Patrick de Carolis défend son indépendance (02/07/08)
envoyé par rtl-fr

" Le compte n'y est pas ! " Un entretien à RTL au goût de panache mais au parfum de démission pour Patrick de Carolis. Déjà malmené, ce chiraquien convaincu va rejoindre le placard de la nouvelle entité du service public audiovisuel le SarkORTF.

Démantelé ( réduction du nombre de rédactions, ce qui est un comble pour un groupe estampillé de proximité), exsangue économiquement ( suppression de la publicité et de facto de 300 postes à la régie publicitaire), nouveau financement probablement retoqué par le conseil européen, le service public audiovisuel servira au mieux de porte-micro lors des différentes AG des conseils régionaux.

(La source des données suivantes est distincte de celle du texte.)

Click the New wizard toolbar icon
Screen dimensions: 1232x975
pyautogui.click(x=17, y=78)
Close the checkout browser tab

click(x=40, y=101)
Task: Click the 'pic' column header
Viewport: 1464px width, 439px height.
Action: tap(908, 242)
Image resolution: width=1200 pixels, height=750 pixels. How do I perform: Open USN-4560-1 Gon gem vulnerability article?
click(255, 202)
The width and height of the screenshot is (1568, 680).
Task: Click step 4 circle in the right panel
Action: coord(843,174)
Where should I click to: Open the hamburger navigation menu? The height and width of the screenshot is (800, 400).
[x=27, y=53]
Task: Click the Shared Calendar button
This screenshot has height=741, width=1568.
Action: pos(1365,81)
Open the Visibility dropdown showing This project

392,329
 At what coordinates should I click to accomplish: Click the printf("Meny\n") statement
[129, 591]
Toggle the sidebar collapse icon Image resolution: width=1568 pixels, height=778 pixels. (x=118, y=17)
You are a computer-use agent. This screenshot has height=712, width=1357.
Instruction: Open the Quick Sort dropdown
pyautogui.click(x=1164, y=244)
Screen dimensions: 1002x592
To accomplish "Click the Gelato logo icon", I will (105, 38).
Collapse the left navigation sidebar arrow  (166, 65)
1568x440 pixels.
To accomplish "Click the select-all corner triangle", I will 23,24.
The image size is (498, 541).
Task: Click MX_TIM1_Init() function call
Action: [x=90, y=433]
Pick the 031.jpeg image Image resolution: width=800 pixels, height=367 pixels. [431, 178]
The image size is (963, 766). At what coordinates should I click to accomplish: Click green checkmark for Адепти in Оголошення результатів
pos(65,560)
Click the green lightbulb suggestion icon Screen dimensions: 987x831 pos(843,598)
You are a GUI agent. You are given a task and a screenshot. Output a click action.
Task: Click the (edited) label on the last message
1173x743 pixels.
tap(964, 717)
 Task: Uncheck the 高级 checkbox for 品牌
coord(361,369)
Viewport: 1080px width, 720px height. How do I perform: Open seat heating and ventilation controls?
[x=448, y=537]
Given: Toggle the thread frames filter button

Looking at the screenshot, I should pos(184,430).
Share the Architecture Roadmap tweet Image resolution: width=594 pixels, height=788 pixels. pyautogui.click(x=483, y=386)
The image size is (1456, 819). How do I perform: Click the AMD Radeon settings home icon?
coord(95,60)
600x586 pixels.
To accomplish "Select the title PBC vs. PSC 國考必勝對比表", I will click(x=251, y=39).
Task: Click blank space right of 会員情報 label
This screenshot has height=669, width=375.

La gauche l'a rêvé, Sarko l'a fait. Il fallait certes repenser le service public mais il fallait le faire il y a 22 ans, comme alternative au privé.

En 2008, le télespectateur a apprivoisé la pub : S'il choisit de regarder la 2, la 3...ou TF1 c'est en tout état de cause et la pub est un faux problème. Les chaînes publiques sont les seules à ne pas "couper" pendant les séries, les films, ne proposent pas de télé-réalité, permettent via "l'hebdo du médiateur" ( france 2) au citoyen d'avoir accès au porte-voix télévisuel.

Quant à "l'exemple" BBC, n'oublions pas que la mutation de ce groupe s'est fait force forceps et que la BBC décline des concepts de Real-TV.